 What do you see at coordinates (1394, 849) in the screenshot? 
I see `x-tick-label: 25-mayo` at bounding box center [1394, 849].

§

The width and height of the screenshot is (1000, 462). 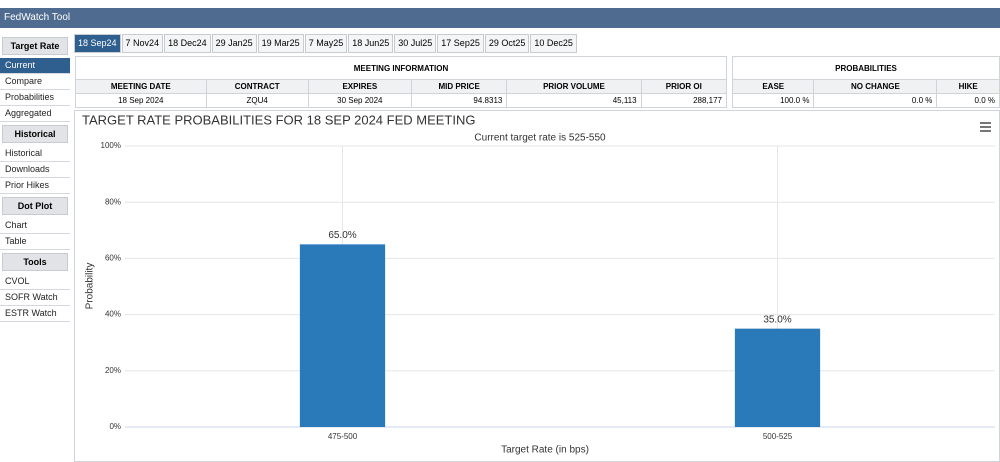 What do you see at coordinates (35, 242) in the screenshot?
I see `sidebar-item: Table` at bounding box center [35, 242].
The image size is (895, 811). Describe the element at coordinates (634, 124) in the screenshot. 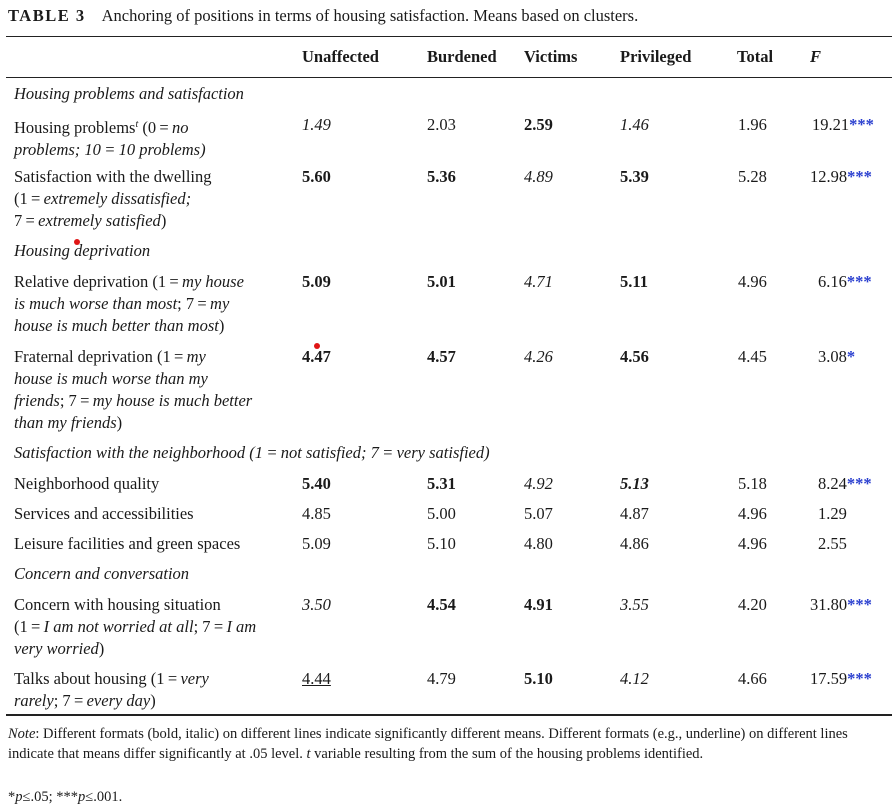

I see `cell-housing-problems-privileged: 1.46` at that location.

§

**TASK ITEM**: Copy out, word for word, the part of the material that opens with the line containing "What do you see at coordinates (1394, 849)" and closes with the line containing "center [1394, 849].", including both of those lines.

**REPLY TO THE EXERCISE**:
 What do you see at coordinates (1394, 849) in the screenshot? 
I see `x-tick-label: 25-mayo` at bounding box center [1394, 849].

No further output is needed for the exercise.